As the ParentZone holds its 2015 Digital Families Conference in London today, Sonia Livingstone reflects on her research with British families, the role of digital technologies in their lives and the challenges parents face to manage young children’s media use. Sonia is Professor of Social Psychology at LSE’s Department of Media and Communications and has more than 25 years of experience in media research with a particular focus on children and young people. She is the lead investigator of the Parenting for a Digital Future research project.
It seems every parent is highly aware of the criticisms of ‘screen time’. They are bombarded every day with rules on what’s acceptable, how much is too much or what’s appropriate for children of different ages, and the stream of headlines about kids’ exposure to violence, sex or commercial messages is hard to avoid. Yet most parents have also filled their homes with the latest devices – in the UK, even the youngest children have already used a smart phone, tablet or games console. A recent study even suggests that a third of pre-school children already have their own iPads. So parents must also believe these devices are good for their children. What do they have in mind? What is ‘good’ screen time for young children?

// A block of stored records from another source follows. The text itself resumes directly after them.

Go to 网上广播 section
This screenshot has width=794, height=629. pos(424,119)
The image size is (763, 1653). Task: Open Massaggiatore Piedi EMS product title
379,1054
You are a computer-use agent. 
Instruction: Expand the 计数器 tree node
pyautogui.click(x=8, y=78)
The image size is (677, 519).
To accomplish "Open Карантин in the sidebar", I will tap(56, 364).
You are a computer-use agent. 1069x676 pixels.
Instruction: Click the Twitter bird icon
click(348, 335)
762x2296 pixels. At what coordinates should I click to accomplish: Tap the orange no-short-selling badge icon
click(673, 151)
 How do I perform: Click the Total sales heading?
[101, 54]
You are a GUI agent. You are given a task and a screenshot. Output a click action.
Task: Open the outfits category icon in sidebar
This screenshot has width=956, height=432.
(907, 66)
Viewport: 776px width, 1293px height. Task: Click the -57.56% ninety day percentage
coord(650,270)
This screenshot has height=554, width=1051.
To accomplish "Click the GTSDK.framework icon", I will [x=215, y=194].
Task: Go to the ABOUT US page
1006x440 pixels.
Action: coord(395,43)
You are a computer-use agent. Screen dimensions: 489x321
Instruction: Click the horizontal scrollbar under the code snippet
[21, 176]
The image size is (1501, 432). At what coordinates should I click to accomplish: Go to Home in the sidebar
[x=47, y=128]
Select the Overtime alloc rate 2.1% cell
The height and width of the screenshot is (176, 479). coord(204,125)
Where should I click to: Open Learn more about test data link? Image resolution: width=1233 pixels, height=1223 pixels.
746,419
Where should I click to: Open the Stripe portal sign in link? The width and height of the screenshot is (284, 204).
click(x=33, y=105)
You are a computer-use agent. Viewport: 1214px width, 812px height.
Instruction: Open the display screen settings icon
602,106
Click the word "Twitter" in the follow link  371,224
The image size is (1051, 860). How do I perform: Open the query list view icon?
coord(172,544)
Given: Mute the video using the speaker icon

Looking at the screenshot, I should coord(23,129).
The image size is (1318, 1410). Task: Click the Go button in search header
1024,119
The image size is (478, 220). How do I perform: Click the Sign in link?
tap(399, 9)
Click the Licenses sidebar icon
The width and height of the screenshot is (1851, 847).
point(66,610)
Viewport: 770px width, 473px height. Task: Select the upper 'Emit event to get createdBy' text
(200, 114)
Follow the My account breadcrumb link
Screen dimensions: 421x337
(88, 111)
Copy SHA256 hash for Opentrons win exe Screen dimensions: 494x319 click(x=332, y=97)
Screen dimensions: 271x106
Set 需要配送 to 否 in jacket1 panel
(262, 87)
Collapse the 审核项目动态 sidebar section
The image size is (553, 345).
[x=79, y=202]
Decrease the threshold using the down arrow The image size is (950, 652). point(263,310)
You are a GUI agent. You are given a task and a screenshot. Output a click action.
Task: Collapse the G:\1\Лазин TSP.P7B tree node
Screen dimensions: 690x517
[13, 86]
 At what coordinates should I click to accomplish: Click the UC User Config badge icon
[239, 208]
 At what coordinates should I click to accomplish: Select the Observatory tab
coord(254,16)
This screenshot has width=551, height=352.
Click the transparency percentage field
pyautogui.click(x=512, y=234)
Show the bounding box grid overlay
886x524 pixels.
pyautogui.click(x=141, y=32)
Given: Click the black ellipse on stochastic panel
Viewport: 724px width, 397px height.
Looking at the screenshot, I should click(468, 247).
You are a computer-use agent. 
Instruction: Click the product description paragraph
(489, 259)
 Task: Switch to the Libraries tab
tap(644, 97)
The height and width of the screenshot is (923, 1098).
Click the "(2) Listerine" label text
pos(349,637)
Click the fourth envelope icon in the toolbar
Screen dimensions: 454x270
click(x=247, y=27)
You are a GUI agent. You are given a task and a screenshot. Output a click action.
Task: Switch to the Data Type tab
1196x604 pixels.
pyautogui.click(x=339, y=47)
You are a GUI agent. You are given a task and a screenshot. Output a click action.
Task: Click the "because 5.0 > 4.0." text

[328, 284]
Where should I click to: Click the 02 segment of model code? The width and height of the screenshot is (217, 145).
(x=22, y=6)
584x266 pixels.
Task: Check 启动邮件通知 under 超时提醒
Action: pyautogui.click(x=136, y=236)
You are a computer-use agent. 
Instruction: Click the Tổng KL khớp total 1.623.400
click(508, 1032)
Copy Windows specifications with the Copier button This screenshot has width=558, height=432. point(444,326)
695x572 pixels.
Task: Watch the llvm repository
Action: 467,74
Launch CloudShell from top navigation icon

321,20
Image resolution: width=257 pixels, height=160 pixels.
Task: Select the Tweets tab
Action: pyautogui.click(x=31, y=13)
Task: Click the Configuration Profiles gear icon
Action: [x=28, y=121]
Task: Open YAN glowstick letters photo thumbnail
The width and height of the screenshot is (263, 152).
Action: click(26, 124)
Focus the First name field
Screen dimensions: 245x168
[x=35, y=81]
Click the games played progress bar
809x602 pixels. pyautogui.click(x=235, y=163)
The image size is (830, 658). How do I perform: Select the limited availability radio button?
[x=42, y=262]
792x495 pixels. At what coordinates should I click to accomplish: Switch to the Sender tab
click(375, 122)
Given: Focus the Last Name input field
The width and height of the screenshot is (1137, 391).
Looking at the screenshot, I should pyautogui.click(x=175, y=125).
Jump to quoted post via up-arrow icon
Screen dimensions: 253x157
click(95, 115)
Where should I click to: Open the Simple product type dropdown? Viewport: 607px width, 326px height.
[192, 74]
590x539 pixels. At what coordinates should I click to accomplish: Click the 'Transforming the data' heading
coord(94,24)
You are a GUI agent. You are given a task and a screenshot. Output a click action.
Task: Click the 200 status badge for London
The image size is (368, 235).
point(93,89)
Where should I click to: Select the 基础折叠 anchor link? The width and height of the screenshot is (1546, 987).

In my interviews with parents of children (aged three to eight) I have been struck by the huge ambivalence revealed by the contrast between enthusiastic parental purchases and consequent worries about how these devices impact on children’s development and family life. Moreover, despite the plethora of digital devices in their children’s hands, when I ask parents to tell me about a good day with the family, they invariably bring out stories of non-digital activities – going to the park or reading a book together, playing football outside or board games indoors, doing craft activities and so on. Even in this digital age, it seems that being a good parent means not using digital media!
And what is parents’ vision of the benefits that digital devices can bring? Even though they bought them, conversations with parents quickly falter when I ask them what they see as really beneficial about digital media. For sure, these devices serve as useful ways to occupy kids when parents are busy or tired, as parents will ruefully admit. And for sure, children welcome such moments, especially as it means they get to do what they really like on their digital media ‘under the radar’. But is the time kids spend with media just a kind of parental failure, more babysitting than quality time, to be confessed rather than supported?
After a very general mention of the benefits of ‘learning’ and ‘information’ or ‘staying in touch with granny’, parents often have little more to say. They struggle to recall a range of good sites for their kids. They spend a lot of time stopping them doing certain activities but much less time encouraging others. Despite all the hype about a digital future, just what kids could learn, what information can benefit them or who they might communicate with online remains confused and confusing, mixed up with anxieties about risk, and lacking trusted signposts to quality resources or recognised criteria for judging the benefits of using different sites or apps.
Parents say they would love to know of more imaginative sites that stretch and stimulate their child. They wish their child’s school would do this, and some do – though many don’t. In Germany the government funds projects to identify, test and promote great sites and apps for children, such as the search engine FragFinn or Ein Netz für Kinder. For traditional media – think of children’s books or films – parents could turn to librarians or children’s bookshops or other trusted intermediaries to advise them. My worry is that without a constructive public debate about what good screen time really consists of, parents will continue to be ambivalent about the internet. And children will continue to visit an often narrow range of sites that are either highly commercialised or made for people much older than they are.